__Source document__.
►

This article is from the In-Depth Report Advances against AIDS
60-Second Science

Syringe Design Change Could Cut HIV Transmission

HIV transmission due to needle sharing could be greatly reduced by changing syringe design to ensure less trapped blood. Gretchen Cuda Kroen reports

Sharing syringes is a big no-no. But despite the warnings, needle sharing among injection drug users is still a significant cause for the spread of HIV and other infectious diseases.

But HIV transmission due to needle sharing could be nearly eradicated by merely changing the design of the syringe. So says a study in the International Journal of Drug Policy. [William A. Zule et al., Are major reductions in new HIV infections possible with people who inject drugs? The case for low dead-space syringes in highly affected countries]

When the plunger on a syringe is fully depressed, a small amount of fluid stays trapped in what is known as the "dead space." By reducing the amount of dead space in the syringe design, researchers say they can reduce the amount of infectious blood trapped inside by a factor of a thousand—and thus vastly reduce the numbers of viral particles available to spread disease.

◄

__Problems to solve__.
1) Retype the syringe design article's passage, starting at "HIV transmission due to needle sharing could be greatly" and ending at "other infectious diseases.".
2) According to the syringe design article, by what factor could reducing dead space cut the amount of infectious blood trapped in a syringe?
3) Proceed with the syringe design article from the point where it stops.

__Supplied records__.

►

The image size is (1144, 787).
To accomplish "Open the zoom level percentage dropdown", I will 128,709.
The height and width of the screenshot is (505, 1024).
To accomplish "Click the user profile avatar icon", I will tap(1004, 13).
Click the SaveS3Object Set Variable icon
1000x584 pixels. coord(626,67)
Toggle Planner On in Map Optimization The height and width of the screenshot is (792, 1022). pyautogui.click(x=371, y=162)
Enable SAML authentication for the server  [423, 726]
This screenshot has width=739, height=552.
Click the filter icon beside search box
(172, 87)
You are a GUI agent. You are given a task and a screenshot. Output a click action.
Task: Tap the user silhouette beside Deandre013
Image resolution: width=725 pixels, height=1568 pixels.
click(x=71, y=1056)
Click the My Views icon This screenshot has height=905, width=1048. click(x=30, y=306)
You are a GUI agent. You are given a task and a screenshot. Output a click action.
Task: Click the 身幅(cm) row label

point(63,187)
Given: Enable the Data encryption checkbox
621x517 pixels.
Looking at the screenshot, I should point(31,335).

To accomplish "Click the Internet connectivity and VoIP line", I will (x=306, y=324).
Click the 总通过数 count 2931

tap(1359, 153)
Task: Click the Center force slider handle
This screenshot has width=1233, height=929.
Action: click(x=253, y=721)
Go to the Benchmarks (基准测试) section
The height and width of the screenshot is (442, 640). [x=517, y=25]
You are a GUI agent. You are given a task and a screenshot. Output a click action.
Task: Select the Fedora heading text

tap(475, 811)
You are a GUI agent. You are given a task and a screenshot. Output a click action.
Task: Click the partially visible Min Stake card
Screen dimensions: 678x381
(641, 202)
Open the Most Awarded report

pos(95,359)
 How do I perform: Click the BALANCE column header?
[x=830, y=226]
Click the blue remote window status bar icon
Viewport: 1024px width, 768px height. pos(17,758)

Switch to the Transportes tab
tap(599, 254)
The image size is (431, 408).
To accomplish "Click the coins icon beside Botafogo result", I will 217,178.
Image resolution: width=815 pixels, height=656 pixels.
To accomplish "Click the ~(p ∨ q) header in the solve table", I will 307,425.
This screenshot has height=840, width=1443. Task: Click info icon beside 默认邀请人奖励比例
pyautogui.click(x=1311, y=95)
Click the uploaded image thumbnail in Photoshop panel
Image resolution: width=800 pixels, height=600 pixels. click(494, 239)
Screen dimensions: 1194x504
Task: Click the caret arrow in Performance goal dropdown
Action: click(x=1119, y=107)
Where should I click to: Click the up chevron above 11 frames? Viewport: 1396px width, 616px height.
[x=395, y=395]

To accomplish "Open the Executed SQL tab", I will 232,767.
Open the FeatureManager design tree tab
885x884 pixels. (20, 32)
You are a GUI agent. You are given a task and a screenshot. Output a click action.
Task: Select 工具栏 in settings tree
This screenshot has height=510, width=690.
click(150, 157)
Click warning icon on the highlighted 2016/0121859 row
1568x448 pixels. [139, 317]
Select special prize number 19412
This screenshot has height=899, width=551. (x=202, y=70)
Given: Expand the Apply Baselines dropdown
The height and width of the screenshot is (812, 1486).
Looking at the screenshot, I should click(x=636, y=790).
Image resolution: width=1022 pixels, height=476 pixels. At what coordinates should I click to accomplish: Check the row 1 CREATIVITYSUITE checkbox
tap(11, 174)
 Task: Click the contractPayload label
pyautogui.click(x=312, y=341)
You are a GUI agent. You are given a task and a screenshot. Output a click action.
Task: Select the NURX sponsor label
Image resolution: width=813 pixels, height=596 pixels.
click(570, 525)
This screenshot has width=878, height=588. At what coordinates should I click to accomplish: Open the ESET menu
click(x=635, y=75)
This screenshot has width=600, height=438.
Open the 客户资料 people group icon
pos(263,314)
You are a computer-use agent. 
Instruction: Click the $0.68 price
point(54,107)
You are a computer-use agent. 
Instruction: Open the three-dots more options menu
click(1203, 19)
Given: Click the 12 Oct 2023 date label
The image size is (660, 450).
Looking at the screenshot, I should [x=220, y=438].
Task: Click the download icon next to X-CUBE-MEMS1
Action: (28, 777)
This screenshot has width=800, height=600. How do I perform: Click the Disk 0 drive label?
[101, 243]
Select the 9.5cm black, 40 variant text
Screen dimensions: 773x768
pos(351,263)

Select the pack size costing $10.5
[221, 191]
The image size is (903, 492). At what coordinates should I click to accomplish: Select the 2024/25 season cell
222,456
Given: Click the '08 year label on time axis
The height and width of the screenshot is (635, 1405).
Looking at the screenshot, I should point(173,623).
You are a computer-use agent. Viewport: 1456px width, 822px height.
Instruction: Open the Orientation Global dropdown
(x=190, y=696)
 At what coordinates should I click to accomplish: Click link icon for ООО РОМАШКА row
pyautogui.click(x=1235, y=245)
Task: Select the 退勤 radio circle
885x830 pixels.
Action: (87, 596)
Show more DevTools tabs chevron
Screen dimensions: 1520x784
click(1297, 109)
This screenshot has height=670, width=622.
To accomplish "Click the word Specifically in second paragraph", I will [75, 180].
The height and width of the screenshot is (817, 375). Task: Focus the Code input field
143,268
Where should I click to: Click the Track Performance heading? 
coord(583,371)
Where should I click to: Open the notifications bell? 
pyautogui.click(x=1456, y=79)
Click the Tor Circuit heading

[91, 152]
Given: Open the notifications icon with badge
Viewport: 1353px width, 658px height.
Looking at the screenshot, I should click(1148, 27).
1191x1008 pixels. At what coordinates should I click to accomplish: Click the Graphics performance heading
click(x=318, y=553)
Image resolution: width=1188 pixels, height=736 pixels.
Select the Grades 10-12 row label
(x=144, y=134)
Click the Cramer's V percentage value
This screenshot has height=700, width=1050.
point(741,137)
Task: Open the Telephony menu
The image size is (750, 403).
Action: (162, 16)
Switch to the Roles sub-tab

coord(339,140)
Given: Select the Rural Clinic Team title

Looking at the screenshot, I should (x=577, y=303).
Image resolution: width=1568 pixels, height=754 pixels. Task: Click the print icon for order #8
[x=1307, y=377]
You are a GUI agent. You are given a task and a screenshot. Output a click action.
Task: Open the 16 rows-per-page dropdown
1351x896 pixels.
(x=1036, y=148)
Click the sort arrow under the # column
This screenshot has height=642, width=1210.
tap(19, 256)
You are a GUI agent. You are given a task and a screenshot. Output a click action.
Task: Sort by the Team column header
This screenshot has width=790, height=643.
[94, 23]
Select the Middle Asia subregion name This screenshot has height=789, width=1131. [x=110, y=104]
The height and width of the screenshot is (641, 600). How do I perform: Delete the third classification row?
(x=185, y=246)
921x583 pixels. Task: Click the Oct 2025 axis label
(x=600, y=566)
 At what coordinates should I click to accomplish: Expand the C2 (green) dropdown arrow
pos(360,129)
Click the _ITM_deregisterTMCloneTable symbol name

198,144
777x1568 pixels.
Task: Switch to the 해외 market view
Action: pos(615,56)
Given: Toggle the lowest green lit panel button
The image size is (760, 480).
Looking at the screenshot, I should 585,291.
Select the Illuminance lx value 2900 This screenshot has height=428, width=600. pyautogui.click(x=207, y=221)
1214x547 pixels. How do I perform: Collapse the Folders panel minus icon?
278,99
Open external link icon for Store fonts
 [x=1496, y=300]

◄

__Exercise answers__.
1)
HIV transmission due to needle sharing could be greatly reduced by changing syringe design to ensure less trapped blood. Gretchen Cuda Kroen reports

Sharing syringes is a big no-no. But despite the warnings, needle sharing among injection drug users is still a significant cause for the spread of HIV and other infectious diseases.

2) By a factor of a thousand.

3)
Using a simulation model, the authors found that switching to low-dead-space syringes could reduce annual HIV infections from syringe sharing to nearly zero within eight years.

Although there are still a number of barriers to making low-dead-space syringes available worldwide, the authors say this low-cost intervention could help keep drug users—and their families—disease free.